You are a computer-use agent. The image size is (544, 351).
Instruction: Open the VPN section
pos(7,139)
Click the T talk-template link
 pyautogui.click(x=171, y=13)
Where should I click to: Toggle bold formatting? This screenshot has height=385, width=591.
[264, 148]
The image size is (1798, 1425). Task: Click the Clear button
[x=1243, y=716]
=====
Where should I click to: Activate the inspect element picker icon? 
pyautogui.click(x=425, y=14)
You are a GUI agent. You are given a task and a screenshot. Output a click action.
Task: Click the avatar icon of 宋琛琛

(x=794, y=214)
=====
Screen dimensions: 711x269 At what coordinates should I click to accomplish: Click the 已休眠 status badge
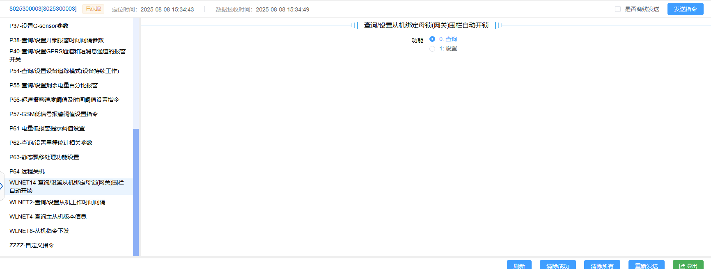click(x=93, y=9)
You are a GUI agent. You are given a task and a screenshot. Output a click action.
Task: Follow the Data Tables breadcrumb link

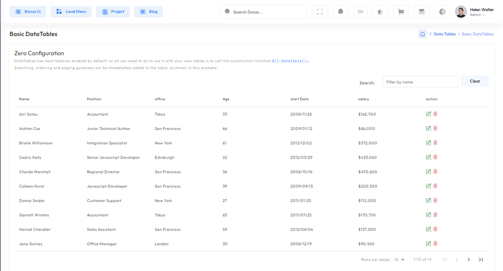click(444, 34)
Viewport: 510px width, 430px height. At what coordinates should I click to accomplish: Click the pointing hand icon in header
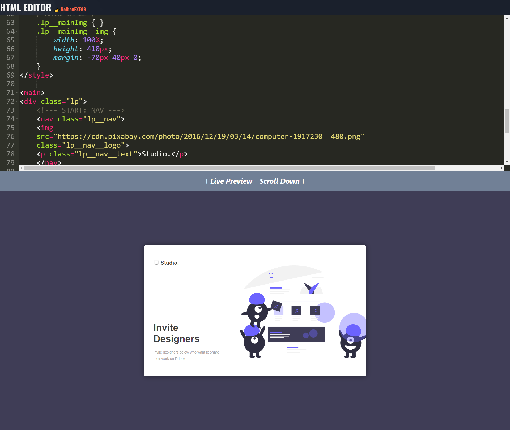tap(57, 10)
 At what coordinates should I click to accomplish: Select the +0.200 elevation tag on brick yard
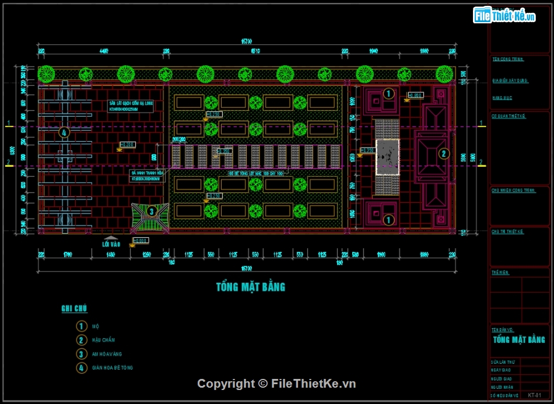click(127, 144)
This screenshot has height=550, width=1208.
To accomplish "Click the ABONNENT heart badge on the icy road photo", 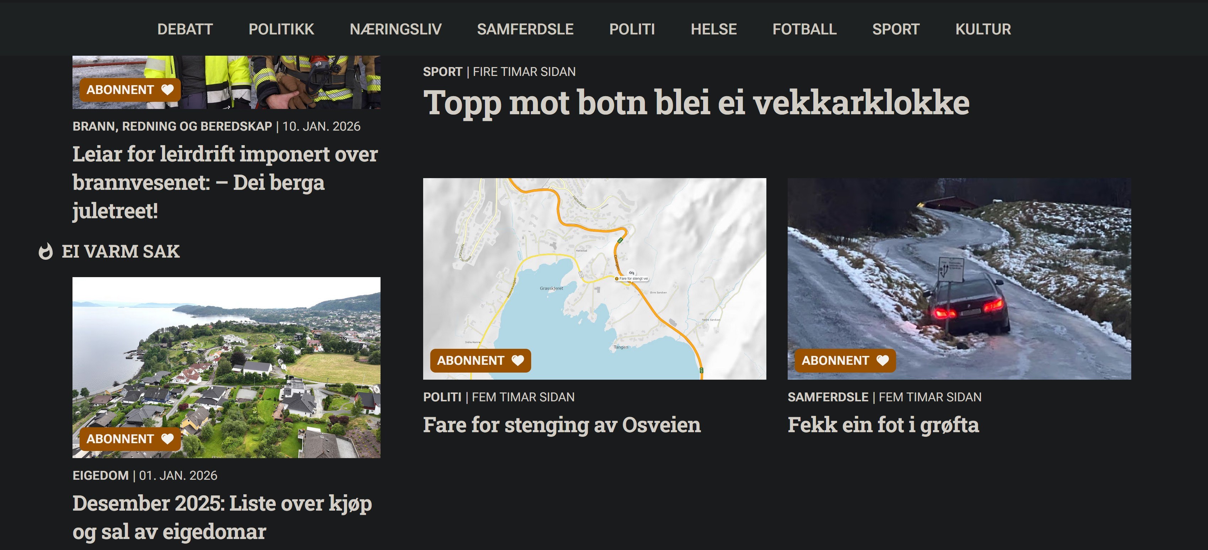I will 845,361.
=====
__EXERCISE__.
Can you rewrite the data as a numbered list, starting with the line that contains "You are a computer-use" and going on through the line that contains "[x=1243, y=716]", with any blank lines left out?

__RESULT OF THE TASK__.
1. You are a computer-use agent. The image size is (544, 351).
2. Instruction: Open the VPN section
3. pos(7,139)
4. Click the T talk-template link
5.  pyautogui.click(x=171, y=13)
6. Where should I click to: Toggle bold formatting? This screenshot has height=385, width=591.
7. [264, 148]
8. The image size is (1798, 1425). Task: Click the Clear button
9. [x=1243, y=716]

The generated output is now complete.